Exercise input:
----
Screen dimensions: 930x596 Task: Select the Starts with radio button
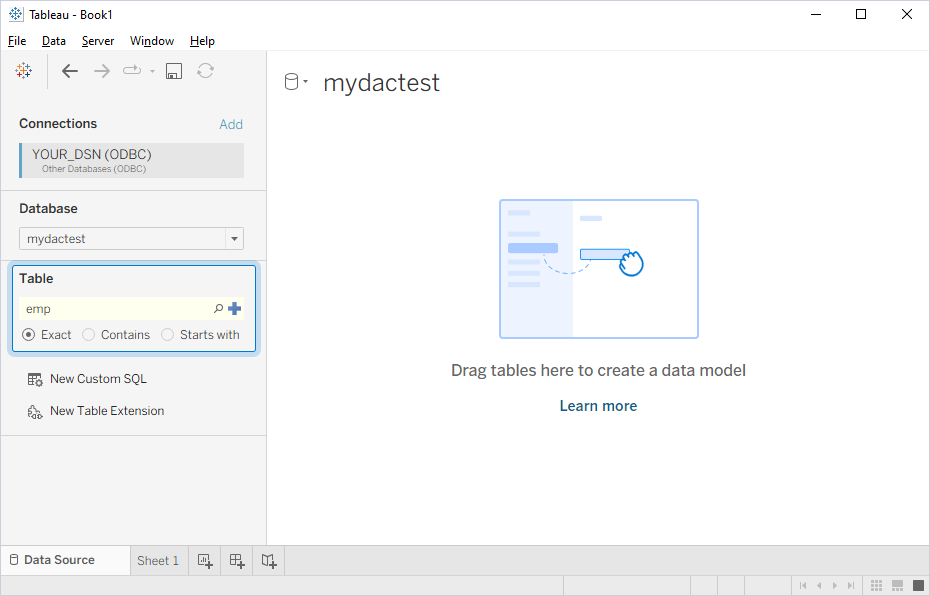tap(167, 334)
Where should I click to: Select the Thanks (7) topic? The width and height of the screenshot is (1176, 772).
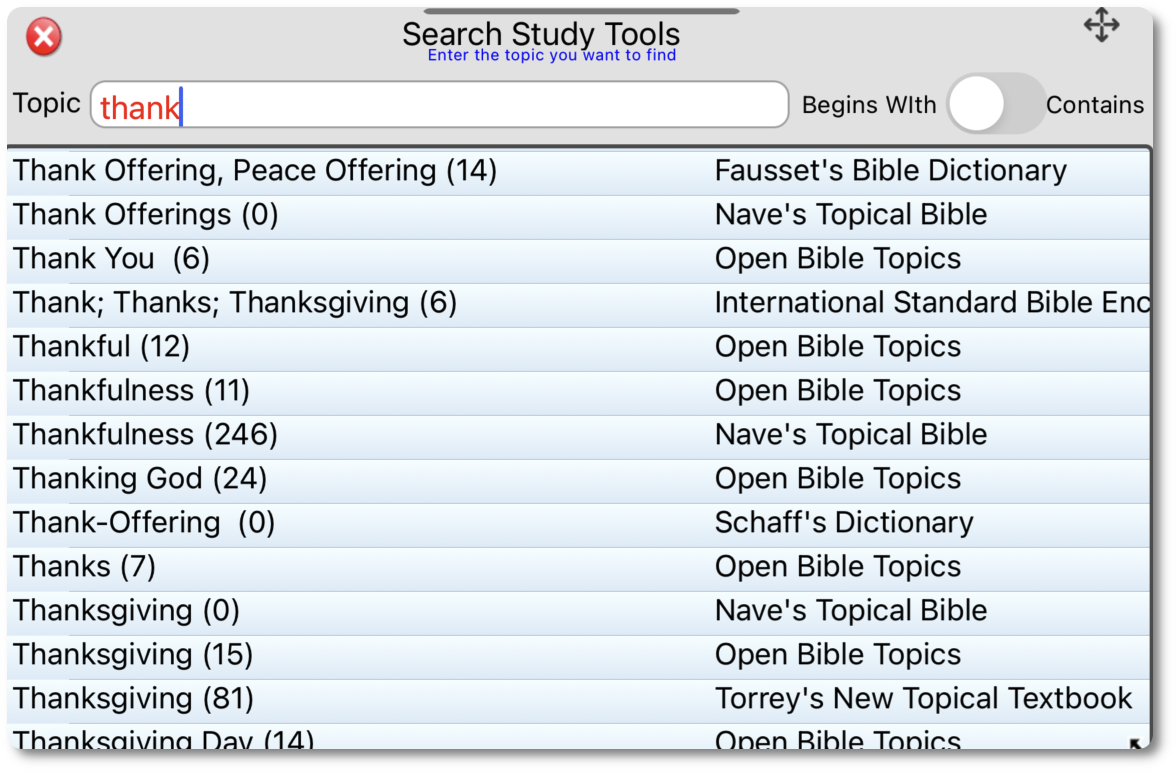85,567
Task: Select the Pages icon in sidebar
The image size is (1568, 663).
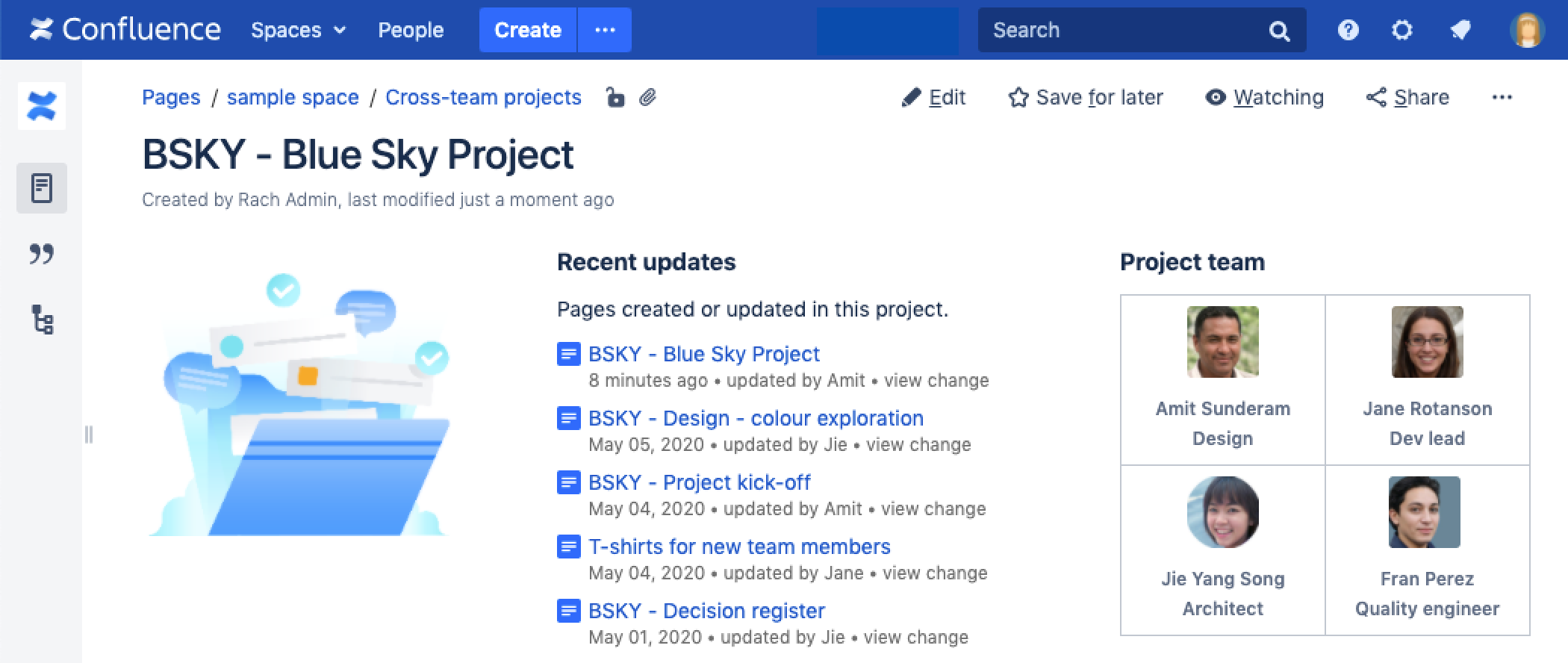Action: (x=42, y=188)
----
What the exercise asks:
Rewrite the lines from the one containing "Task: Select the Pages icon in sidebar" through the end of the records, changing "sidebar" to "toolbar" and leaving everything else as it is. Leave the pictures out of your answer.

Complete output:
Task: Select the Pages icon in toolbar
The image size is (1568, 663).
Action: (x=42, y=188)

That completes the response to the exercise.